The following post is a transcript of an essay by Matthew Manos originally written in September, 2013 for GOOD Magazine. This text below represents the original “author’s cut” as it is unedited and is slightly longer than the version that was initially published.

Since starting my freelance design career at the age of 16, I have been giving the majority my work away for free. In 2008, I decided to make that tendency a “thing” by launching verynice, a global design and innovation consultancy that gives over half of its work away for free to non-profit organizations. Over the course of 5 years, we have been able to actually perfect a business model that relies on substantial volunteerism and, as a result, we have been able to grow the business to be home to a volunteer staff of over 250 people in order to help hundreds of non-profit organizations across the globe save over $1 Million. By institutionalizing a 50% pro-bono commitment, giving back has become an integral component of our business, and now we want to help other freelancers, entrepreneurs, and small businesses do the same.

Questions likely running through your head: when / why / how would you possibly do this? Why is it so important to give over 50% of your work away for free? Well, here are 6 reasons.

Low expenses for a non-profit results in higher impact
Every year, in the United States alone, non-profit organizations will allocate close to 8 billion dollars toward marketing and design expenditures. It is at the core of our mission at verynice to allow organizations to re-invest those resources back into their cause in order to allow them to generate more impact. Can you imagine what could be done with a spare 8 billion dollars, per year?
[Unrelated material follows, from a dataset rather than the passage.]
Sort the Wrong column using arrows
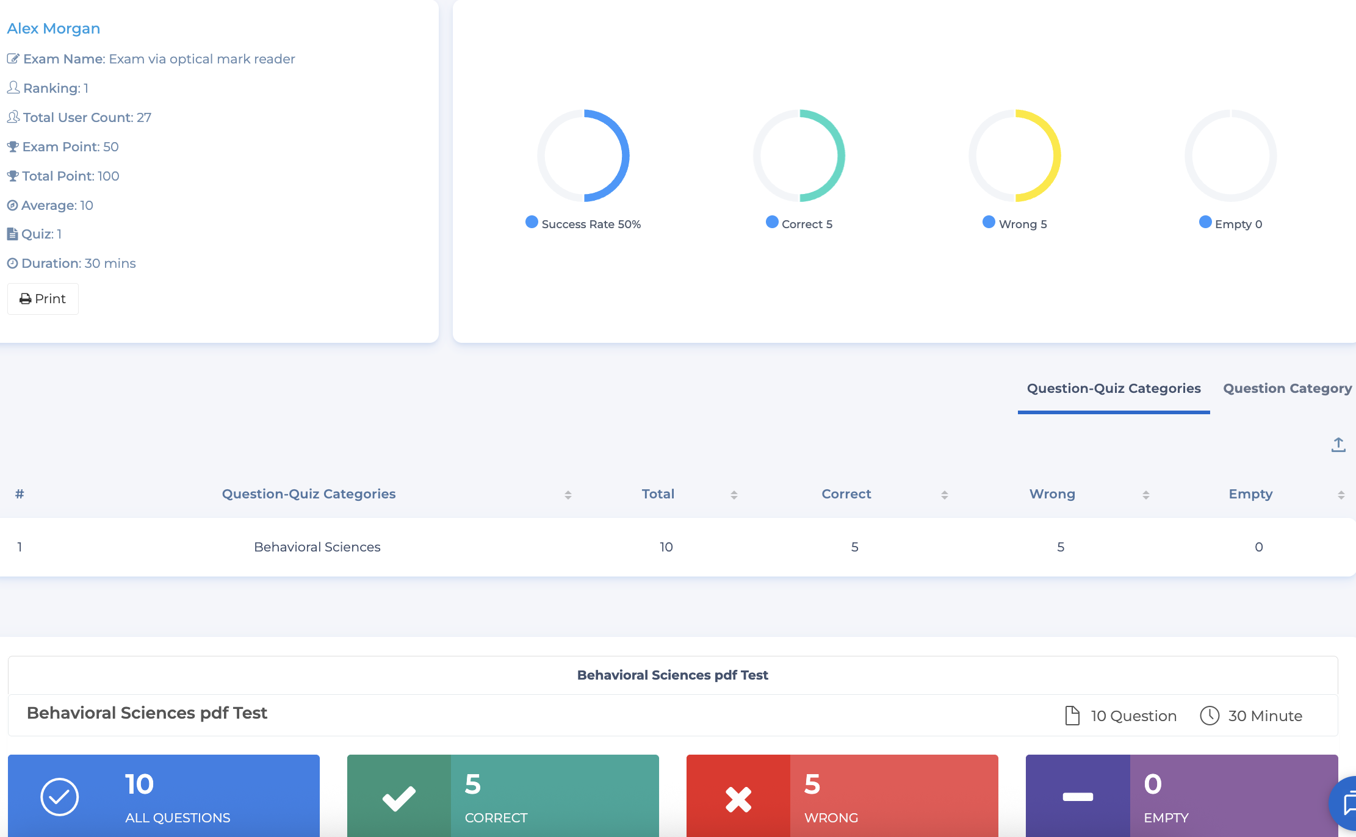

The possibilities are endless.

Seeing giving back as a side-project cripples our chance to make change.
Change only occurs when people start to focus. Giving back and volunteerism at large is often seen as an extracurricular activity that is initiated after work hours, maybe even during the weekend. If we want to get serious about making an impact, it is time to find news way to make volunteerism an integral component of our day-to-day lives and businesses.

Good karma is good business
The question: “so what do you get out of this?” comes up frequently. Aside from good karma, giving a substantial amount of your time and resources to an organization or an individual can result in good business. By helping one another, you are able to form meaningful relationships – relationships are the basis of a successful career.

Philanthropy isn’t just for the old guys
Bill Gates and Warren Buffett have become the poster boys of philanthropy. This is great, but it has transformed giving back into this unobtainable act. The old model of business designs for the short term. The old model of wealth is to introduce philanthropy after the riches. The new model of business, however, designs for the long term. It designs for wealth and philanthropy to come simultaneously.

When you learn to be resourceful, you can become a better innovator
When you are working on projects with absolutely no budgets to back them, you find ways to become very resourceful. This isn’t a new idea. Working under restrictions has long been the method of success for many artists, so why not use that to your advantage? More money, more problems?

You are not that special.
I often look myself in the mirror and wonder: “when did your skills become worth upwards of $200/ hour?” Professionals raise rates gradually over time as they gain more experience. It is a fact and an expectation. I would argue, though, that this rate inflation is not actually a result of an increase in value, but instead a genuine decrease in inspiration. As time goes on, we get tainted, and we need money as an incentive, but does it actually make us happier? That’s up to you to decide, but next time you look at yourself in the mirror, remember that you aren’t that special, and you aren’t too good to help someone out at low or no cost. Try it!

Social impact is on a treadmill. Not because innovation is weakening, but because things are far too expensive. Far too much of an organizational budget is being handed over to people that are just like me. Far too little of an organization’s budget is allocated toward making impact. If every business in the world gave half of their work away for free, we could allow humanity, and the progress toward actual change, to get off of that treadmill and run. Join me in a commitment to give half of your work away for free, and discover what that means to you.